Hello Zimbra Friends, Customers & Partners,
Patch 10 is here for the Zimbra 8.7.11 GA release, and it includes fixes as listed in the release notes.
Security Fixes
Information about security fixes, security response policy and vulnerability rating classification is listed below. See the Zimbra Security Response Policy and the Zimbra Vulnerability Rating Classification information for details.
| Bug# | Summary | CVE-ID | CVSS Score | Zimbra Rating | Fix Release or Patch Version |
|---|---|---|---|---|---|
| 109129 | Bug 109129 – XXE [CWE-611] | CVE-2019-9670 | 6.4 | Major | 8.7.11 Patch 10 |
Patch Installation
Download the patch for Network Edition and Open Source Edition.
Please refer to the release notes for 8.7.11 Patch 10 installation.
Note: This patch should be installed only on all mailbox nodes running in your environment.
Thank you,
Your Zimbra Team
WARNING: This patch breaks mailboxd, I had to recover from backup.
Hi — Did you open a case with Zimbra Support? We haven’t had any other reports that the patch breaks mailboxd.
No, I don’t have a Support subscription (only private use for friends and family).
Also I did not have the time to further investigate before the restore.

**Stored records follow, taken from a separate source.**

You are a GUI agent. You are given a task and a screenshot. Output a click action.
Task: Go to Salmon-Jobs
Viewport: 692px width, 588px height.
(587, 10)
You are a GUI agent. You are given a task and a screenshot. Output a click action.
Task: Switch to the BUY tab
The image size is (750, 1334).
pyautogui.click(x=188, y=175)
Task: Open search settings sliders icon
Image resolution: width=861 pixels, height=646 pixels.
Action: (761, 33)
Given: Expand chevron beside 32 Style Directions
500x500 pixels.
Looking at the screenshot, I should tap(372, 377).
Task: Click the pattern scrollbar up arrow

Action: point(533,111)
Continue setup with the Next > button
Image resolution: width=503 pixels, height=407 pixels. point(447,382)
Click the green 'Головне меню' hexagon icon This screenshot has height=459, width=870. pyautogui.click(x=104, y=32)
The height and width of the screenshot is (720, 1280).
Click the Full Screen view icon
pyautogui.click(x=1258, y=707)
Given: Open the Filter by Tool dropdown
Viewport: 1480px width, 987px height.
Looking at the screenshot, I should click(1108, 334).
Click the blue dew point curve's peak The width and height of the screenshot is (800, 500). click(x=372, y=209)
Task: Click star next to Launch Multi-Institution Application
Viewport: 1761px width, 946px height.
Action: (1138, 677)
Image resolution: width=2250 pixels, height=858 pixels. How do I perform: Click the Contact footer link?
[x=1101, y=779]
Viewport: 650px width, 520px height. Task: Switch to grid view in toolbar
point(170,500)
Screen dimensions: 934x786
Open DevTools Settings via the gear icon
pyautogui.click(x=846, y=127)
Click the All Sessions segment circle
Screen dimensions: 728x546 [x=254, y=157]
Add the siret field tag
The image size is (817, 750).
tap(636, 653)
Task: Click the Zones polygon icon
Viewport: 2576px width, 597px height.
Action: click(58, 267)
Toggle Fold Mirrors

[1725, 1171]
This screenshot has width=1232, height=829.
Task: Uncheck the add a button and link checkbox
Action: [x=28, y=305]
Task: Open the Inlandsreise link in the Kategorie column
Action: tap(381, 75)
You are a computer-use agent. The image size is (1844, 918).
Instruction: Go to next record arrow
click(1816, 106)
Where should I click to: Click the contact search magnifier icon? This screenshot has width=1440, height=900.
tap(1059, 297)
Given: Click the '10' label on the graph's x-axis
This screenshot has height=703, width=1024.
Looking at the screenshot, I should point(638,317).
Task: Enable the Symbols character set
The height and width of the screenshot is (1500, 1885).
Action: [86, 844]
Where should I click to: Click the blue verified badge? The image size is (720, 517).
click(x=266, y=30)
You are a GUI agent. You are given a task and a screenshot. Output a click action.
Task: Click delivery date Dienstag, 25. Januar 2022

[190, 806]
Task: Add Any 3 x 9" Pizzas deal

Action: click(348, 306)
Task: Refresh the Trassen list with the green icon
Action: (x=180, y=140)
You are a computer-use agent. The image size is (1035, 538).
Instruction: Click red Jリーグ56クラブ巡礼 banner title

Only thing I can tell is, mailboxd was running (also restarted without complaint), but did not accept any connection attempts, nor try to connect on its own.
I am running Zimbra OSE for eight years now, never had any serious issues. I guess I have to retry this one and plan for a longer maintenance window this time.
Hi Martin – if you don’t have a Support subscription, please try asking in forums.zimbra.com. Thanks!
Hi Gayle Billat,
Could you please let me know the patch where I can download?
Hi Peter – the patch download link is in the blog. There is a separate link for Network Edition and Open Source Edition. Please let me know if you need further help. Thanks!